## GOAL
Copy out the records word for word, everything from the start down to the line containing "Choose the 'Kinsale", including that line.

====================

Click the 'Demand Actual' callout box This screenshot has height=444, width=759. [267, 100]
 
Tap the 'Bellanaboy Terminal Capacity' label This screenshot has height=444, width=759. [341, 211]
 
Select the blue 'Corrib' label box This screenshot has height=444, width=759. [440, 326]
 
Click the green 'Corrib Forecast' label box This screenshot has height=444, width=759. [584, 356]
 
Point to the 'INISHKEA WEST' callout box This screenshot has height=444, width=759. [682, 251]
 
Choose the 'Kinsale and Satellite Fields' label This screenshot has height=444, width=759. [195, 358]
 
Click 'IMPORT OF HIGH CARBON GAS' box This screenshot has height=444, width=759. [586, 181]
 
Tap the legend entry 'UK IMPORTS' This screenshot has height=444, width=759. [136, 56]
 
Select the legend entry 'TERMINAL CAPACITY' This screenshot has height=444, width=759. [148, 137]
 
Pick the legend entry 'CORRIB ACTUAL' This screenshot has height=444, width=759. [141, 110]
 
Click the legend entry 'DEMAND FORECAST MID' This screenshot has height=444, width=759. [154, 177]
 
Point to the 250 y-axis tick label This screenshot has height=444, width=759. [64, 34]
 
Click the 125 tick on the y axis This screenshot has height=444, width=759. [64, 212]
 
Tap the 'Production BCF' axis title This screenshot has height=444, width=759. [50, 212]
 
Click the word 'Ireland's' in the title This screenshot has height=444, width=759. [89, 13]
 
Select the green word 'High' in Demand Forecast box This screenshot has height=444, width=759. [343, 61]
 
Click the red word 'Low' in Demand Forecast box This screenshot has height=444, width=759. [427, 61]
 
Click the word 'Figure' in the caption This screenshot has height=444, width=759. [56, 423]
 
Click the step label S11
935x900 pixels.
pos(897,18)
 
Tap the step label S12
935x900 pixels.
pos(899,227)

====================

## RESPONSE TO THE TASK
Click the 'Demand Actual' callout box This screenshot has height=444, width=759. [267, 100]
 
Tap the 'Bellanaboy Terminal Capacity' label This screenshot has height=444, width=759. [341, 211]
 
Select the blue 'Corrib' label box This screenshot has height=444, width=759. [440, 326]
 
Click the green 'Corrib Forecast' label box This screenshot has height=444, width=759. [584, 356]
 
Point to the 'INISHKEA WEST' callout box This screenshot has height=444, width=759. [682, 251]
 
Choose the 'Kinsale and Satellite Fields' label This screenshot has height=444, width=759. [195, 358]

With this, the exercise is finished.